▶ _WHAT YOU WILL DO_: In the part that opens with the line containing "This screenshot has height=553, width=553." and closes with the line containing "center [44, 392].", change every "Describe" to "Explain". Reproduce only those lines, with everything else unchanged.

(Data records)
************

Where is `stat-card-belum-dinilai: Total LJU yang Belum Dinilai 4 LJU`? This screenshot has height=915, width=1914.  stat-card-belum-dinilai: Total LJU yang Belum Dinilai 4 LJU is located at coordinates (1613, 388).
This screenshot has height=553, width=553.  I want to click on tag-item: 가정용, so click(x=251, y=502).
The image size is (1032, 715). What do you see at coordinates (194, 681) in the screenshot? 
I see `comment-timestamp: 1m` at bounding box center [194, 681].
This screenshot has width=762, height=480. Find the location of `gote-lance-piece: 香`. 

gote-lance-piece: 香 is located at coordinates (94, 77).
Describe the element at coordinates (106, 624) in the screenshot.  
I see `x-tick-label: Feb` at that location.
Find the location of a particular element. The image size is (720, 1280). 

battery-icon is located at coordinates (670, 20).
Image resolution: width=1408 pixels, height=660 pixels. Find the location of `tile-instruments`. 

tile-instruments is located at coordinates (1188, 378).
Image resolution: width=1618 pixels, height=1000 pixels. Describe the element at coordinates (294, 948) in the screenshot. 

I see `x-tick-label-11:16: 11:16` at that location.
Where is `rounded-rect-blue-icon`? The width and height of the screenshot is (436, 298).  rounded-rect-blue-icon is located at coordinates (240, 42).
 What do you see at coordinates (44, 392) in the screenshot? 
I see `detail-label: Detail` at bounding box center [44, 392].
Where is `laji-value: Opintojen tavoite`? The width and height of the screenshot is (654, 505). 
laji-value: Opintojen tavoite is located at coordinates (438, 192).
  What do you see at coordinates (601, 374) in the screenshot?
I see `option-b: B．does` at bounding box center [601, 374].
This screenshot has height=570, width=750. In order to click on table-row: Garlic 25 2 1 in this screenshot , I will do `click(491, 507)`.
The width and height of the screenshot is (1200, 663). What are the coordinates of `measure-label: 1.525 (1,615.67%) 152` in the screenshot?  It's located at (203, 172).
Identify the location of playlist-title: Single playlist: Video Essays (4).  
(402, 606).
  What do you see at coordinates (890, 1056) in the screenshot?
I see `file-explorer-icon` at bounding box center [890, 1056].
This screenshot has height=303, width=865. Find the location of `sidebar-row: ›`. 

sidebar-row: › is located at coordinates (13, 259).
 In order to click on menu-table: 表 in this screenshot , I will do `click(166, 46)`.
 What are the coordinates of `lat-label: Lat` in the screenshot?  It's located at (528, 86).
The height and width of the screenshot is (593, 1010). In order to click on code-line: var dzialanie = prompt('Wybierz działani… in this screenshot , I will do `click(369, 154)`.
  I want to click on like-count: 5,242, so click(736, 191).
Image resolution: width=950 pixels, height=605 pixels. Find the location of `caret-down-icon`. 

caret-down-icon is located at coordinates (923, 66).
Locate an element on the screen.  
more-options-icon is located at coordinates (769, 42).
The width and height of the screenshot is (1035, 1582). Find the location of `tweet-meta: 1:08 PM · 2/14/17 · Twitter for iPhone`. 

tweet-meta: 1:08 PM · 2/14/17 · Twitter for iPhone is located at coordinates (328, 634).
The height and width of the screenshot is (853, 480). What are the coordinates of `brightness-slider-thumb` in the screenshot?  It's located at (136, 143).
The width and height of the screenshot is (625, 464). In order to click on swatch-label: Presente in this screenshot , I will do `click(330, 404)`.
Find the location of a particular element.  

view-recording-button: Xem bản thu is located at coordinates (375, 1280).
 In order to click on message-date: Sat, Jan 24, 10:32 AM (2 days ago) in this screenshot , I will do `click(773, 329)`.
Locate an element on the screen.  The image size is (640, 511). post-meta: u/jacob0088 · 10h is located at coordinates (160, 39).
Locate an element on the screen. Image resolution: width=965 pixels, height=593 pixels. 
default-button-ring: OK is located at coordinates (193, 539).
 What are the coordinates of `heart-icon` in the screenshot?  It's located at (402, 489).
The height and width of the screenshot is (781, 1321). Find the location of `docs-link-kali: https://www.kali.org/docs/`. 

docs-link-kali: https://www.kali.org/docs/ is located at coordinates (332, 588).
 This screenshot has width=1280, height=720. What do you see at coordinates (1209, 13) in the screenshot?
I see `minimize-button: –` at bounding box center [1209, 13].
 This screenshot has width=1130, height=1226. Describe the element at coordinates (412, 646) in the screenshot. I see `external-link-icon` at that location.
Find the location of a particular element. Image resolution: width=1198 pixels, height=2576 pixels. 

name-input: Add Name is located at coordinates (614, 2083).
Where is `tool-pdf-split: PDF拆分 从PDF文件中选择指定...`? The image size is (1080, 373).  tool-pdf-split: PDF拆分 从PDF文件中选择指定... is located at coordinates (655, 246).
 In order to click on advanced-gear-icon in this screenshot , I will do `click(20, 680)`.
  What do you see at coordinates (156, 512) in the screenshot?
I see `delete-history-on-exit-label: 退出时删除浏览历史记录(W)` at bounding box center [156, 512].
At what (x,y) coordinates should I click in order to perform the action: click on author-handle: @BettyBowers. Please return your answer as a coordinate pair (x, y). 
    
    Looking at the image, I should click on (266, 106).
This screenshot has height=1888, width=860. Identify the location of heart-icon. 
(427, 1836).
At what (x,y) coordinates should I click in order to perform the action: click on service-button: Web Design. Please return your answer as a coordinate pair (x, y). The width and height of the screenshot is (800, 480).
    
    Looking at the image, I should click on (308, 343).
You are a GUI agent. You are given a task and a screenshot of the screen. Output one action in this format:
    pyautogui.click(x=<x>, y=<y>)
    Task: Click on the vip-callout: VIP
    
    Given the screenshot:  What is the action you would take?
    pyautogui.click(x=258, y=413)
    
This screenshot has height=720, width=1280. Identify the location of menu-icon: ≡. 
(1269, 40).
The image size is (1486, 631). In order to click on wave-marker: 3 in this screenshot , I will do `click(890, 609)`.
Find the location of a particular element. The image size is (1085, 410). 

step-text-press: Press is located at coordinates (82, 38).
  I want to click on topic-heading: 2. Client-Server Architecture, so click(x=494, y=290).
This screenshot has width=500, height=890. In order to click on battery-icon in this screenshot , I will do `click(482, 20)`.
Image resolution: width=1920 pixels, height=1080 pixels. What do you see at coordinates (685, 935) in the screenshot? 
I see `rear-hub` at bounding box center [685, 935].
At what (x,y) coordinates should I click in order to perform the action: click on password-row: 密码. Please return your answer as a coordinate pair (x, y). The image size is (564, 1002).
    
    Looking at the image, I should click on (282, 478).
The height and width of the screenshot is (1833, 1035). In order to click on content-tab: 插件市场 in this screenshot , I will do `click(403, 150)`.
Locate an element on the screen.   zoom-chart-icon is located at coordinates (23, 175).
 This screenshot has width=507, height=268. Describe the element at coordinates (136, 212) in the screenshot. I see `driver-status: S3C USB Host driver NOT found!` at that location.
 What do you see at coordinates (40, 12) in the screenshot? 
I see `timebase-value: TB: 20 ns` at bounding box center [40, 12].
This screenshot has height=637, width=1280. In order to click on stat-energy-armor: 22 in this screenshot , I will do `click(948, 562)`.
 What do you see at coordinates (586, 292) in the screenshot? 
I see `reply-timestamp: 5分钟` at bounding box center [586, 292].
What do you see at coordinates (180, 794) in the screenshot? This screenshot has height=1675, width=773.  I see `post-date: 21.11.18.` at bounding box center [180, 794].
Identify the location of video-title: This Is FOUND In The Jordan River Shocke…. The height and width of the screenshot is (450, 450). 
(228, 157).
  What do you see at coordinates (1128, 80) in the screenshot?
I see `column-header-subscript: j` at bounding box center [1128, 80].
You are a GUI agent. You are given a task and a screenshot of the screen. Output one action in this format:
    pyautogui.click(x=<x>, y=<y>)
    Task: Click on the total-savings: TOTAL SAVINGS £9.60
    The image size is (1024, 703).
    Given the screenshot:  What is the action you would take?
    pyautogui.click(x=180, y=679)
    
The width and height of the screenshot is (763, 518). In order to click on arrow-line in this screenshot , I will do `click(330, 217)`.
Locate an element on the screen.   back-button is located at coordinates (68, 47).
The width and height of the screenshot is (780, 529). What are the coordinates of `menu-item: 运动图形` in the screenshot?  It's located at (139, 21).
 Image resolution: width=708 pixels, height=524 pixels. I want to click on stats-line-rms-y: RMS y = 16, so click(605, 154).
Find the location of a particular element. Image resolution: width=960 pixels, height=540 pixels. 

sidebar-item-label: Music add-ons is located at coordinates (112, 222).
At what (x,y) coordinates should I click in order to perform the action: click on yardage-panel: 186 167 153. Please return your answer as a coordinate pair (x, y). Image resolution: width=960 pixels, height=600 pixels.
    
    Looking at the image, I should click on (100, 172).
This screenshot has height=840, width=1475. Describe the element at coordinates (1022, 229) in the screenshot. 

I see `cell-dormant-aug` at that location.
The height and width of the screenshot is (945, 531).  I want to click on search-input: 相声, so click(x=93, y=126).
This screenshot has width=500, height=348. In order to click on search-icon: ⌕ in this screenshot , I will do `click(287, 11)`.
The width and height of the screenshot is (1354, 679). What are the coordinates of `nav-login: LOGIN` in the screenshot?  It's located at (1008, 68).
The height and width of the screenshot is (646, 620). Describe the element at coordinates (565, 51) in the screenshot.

************

▶ _ANSWER TO THIS PROBLEM_:
This screenshot has height=553, width=553.  I want to click on tag-item: 가정용, so click(x=251, y=502).
The image size is (1032, 715). What do you see at coordinates (194, 681) in the screenshot? 
I see `comment-timestamp: 1m` at bounding box center [194, 681].
This screenshot has width=762, height=480. Find the location of `gote-lance-piece: 香`. 

gote-lance-piece: 香 is located at coordinates (94, 77).
Explain the element at coordinates (106, 624) in the screenshot.  
I see `x-tick-label: Feb` at that location.
Find the location of a particular element. The image size is (720, 1280). 

battery-icon is located at coordinates (670, 20).
Image resolution: width=1408 pixels, height=660 pixels. Find the location of `tile-instruments`. 

tile-instruments is located at coordinates (1188, 378).
Image resolution: width=1618 pixels, height=1000 pixels. Explain the element at coordinates (294, 948) in the screenshot. 

I see `x-tick-label-11:16: 11:16` at that location.
Where is `rounded-rect-blue-icon`? The width and height of the screenshot is (436, 298).  rounded-rect-blue-icon is located at coordinates (240, 42).
 What do you see at coordinates (44, 392) in the screenshot? 
I see `detail-label: Detail` at bounding box center [44, 392].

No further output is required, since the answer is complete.